-- Passage given --

# Ford Ranger 4cyl to 6 cyl conerversion questions



## Fireline20 (Oct 2, 2007)

Guys;

I have a 1992 Ford Explorer 4x4 with a blown 4 cyl engine and I am thinking about dropping a 6 cyl in rather than replace it with another 4 cyl. Problem is, I am not a motor head so I am sure how or even if this can be done.

Will the 6 cyl just drop right end with no conversion to the drive drain and differential?

What parts are compatable between the two, ie, water pump, altenator, oil pump, etc.

It is a 5 speed manual transmission, is there anything that has to be done here to move up to a 6 cyl??

Thanks in advance


----------



## Rockfish1 (Apr 8, 2005)

possibly the computer and wiring harness to start with, motor mounts, possibly clutch linkage, transmission, throttle linkage, radiator, probably clutch, pressure plate and throw out bearing... just a couple things to do...  not really worth the hassle... modify the 4 cylinder if anything to boost the power output...


----------



## TitusV (Mar 29, 2007)

Didnt know the early explorers had a 4 cyclinder option. Used to own a 94 with the 4L 6, thought that was the standard for all models untill 97-98 when the V8 option came out. Oh well, learned something new.


----------



## Fireline20 (Oct 2, 2007)

Rockfish1 said:


> possibly the computer and wiring harness to start with, motor mounts, possibly clutch linkage, transmission, throttle linkage, radiator, probably clutch, pressure plate and throw out bearing... just a couple things to do...  not really worth the hassle... modify the 4 cylinder if anything to boost the power output...


I get the message,,,,I kinda thought that was the answer but was hoping not.

Thank


----------



## okimavich (Nov 13, 2006)

TitusV said:


> Didnt know the early explorers had a 4 cyclinder option. Used to own a 94 with the 4L 6, thought that was the standard for all models untill 97-98 when the V8 option came out. Oh well, learned something new.

-- Given problem a --
Echo the engine-swap thread in full, word for word.
The engine-swap thread and the records have no connection to each other.

-- Listed entries --

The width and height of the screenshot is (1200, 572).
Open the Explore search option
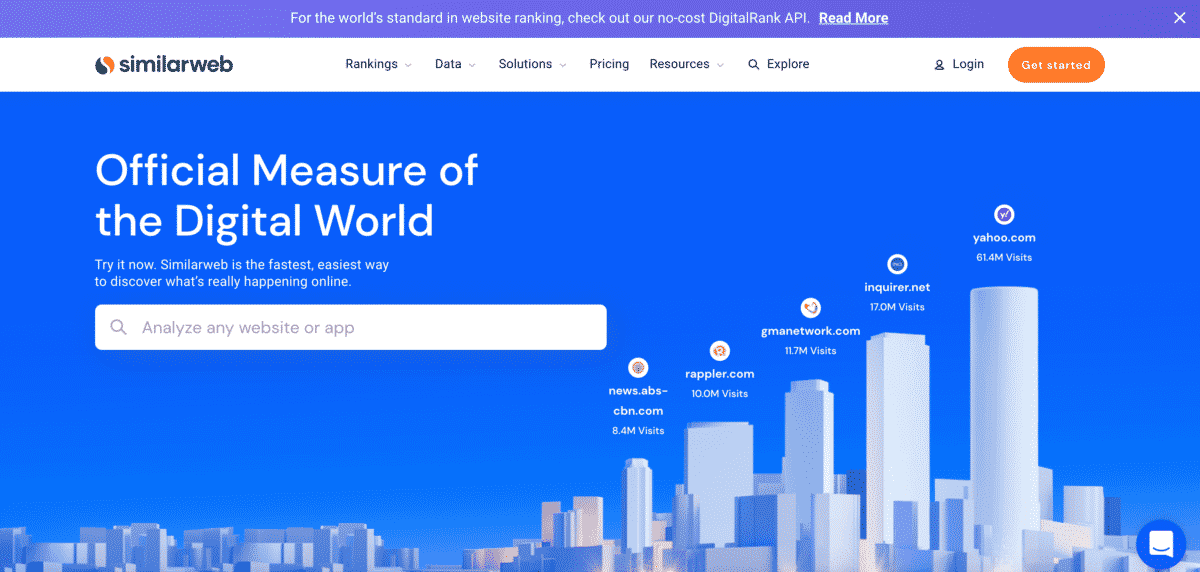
* * *
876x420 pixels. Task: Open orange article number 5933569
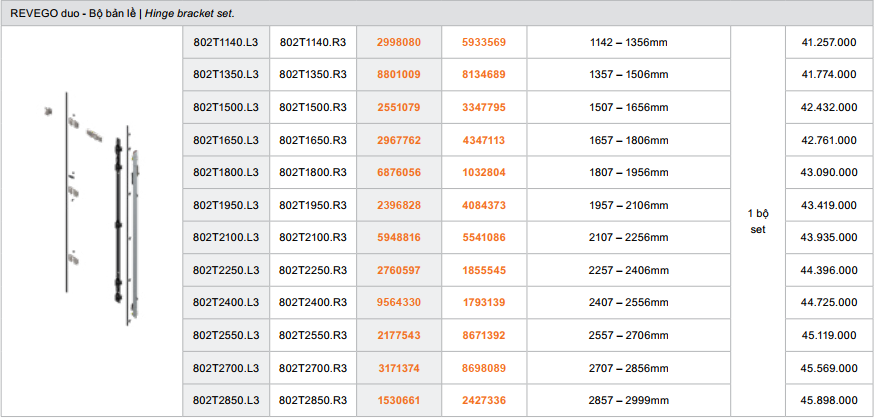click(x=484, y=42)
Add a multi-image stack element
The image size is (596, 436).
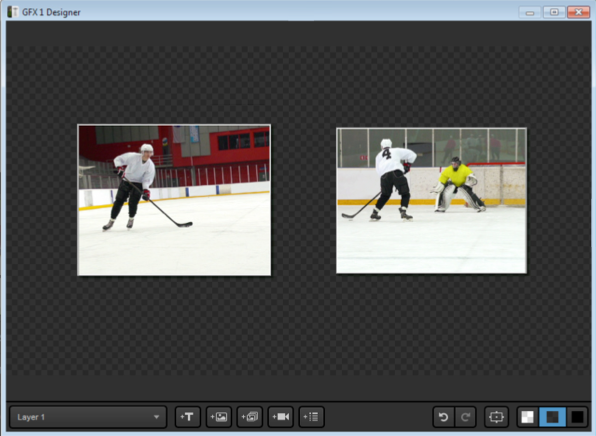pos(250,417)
* * *
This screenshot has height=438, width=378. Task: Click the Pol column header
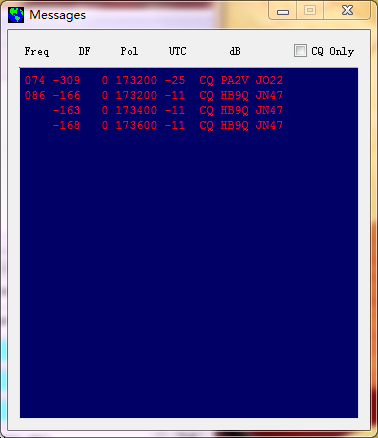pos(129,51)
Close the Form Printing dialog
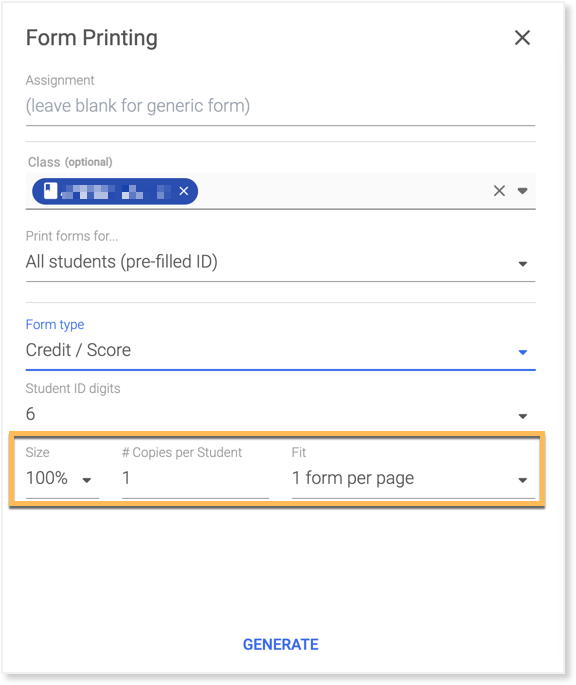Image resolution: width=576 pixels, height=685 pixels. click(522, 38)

-- Given problem b --
Write out the records again from the line with "Add a multi-image stack element" up to and including the line with "pos(250,417)", keeping the requests, but scale each coordinate in the answers by 0.3 and round to a whole number, halves going up. Leave the pictures out.

-- Written solution a --
# Ford Ranger 4cyl to 6 cyl conerversion questions



## Fireline20 (Oct 2, 2007)

Guys;

I have a 1992 Ford Explorer 4x4 with a blown 4 cyl engine and I am thinking about dropping a 6 cyl in rather than replace it with another 4 cyl. Problem is, I am not a motor head so I am sure how or even if this can be done.

Will the 6 cyl just drop right end with no conversion to the drive drain and differential?

What parts are compatable between the two, ie, water pump, altenator, oil pump, etc.

It is a 5 speed manual transmission, is there anything that has to be done here to move up to a 6 cyl??

Thanks in advance


----------



## Rockfish1 (Apr 8, 2005)

possibly the computer and wiring harness to start with, motor mounts, possibly clutch linkage, transmission, throttle linkage, radiator, probably clutch, pressure plate and throw out bearing... just a couple things to do...  not really worth the hassle... modify the 4 cylinder if anything to boost the power output...


----------



## TitusV (Mar 29, 2007)

Didnt know the early explorers had a 4 cyclinder option. Used to own a 94 with the 4L 6, thought that was the standard for all models untill 97-98 when the V8 option came out. Oh well, learned something new.


----------



## Fireline20 (Oct 2, 2007)

Rockfish1 said:


> possibly the computer and wiring harness to start with, motor mounts, possibly clutch linkage, transmission, throttle linkage, radiator, probably clutch, pressure plate and throw out bearing... just a couple things to do...  not really worth the hassle... modify the 4 cylinder if anything to boost the power output...


I get the message,,,,I kinda thought that was the answer but was hoping not.

Thank


----------



## okimavich (Nov 13, 2006)

TitusV said:


> Didnt know the early explorers had a 4 cyclinder option. Used to own a 94 with the 4L 6, thought that was the standard for all models untill 97-98 when the V8 option came out. Oh well, learned something new.

-- Written solution b --
Add a multi-image stack element
The image size is (596, 436).
pos(75,125)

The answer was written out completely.